Average access time is governed by the following formula:
Average memory access time = Hit time for the cache + (Miss Rate X Miss Penalty)
Therefore architects often try to reduce all three components by adopting different cache optimization like: multilevel cache, larger blocks size, higher associatively etc.
Just to give a quantitative feeling, we can quote the access time of cache and main memory to see how useful it is to introduce cache if we manage to get higher hit rates.
Cache access time is typically 0.5-25 ns while for the main memory it is  50-250 ns.
Bandwidth for caches range around 5,000-20,000 MB/sec but for memory its as low as 2,500-10,000MB/sec.
Similarly for bus transactions, start up cost is arbitration and command phases, suppose on a 3.6 GHz Intel Xeon machine (Year 2004) it takes 3 cycles to arbitrate the bus and present the address the start up cost is around    0.83 nano seconds. However assuming the that  in around year 1994-95 it took same 3 cycles on Alpha 21064A  0.3 GHz processor we can see that start up cost has been reduced by more than 10 times.
Pipelining is another way to reduce the data transfer time, for pipelined systems filling up the pipeline is the total start up cost.
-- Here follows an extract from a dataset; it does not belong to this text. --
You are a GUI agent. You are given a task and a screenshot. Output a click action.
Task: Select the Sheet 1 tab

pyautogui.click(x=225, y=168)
Though it seems that introducing pipeline adds extra start up cost, however more importantly pipeline allows multiple operations to take place concurrently and this indeed helps in achieving higher bandwidth.
Important point to note is that the achievable bandwidth depends on the the transfer size, that is why sometimes bandwidth (B) is called as peak bandwidth.  To make this clearer:
Suppose we have two hosts connected by a link with bandwidth of 20MB/s and start up cost of communication is 2 micro seconds.  We want to transfer an image of size 40MB then the total transfer time is 2 seconds plus 2 micro seconds. Given the available peak bandwidth of 20MB/s, one might have expected to complete the transfer in 2 seconds achieving the peak bandwidth but start up cost prohibits this. Clearly as you increase the amount of data achievable bandwidth approaches the asymptotic rate of bandwidth (B), start up cost determines how fast the asymptotic rate would be achieved.
As a special case, the amount of data required to achieve half of bandwidth (B) is equal to ToXB (calculated using equation I).
However, this data transfer model has few shortcomings too.
This model doesn’t indicate when the next operation can be performed, this is particularly very useful because bandwidth delivered depends on how frequently operations are initiated.
This model does not tell about whether other useful work can be done during transfer or not.
Startup cost calculation is many times challenging, with enhancement in technology focus is too reduce the start-up cost and increase bandwidth.
Data transfers usually take place across the network in parallel computing environment. It is invoked by processor through the communication assist so next we look at how communication and cost is estimated and what are important factors to consider.


==== Overhead and Occupancy ====
==== Overhead and Occupancy ====

Revision as of 01:13, 6 September 2007

Sections 1.3.3 and 1.3.4: Most changes here are probably related to performance metrics. Cite other models for measuring artifacts such as data-transfer time, overhead, occupancy, and communication cost. Focus on the models that are most useful in practice.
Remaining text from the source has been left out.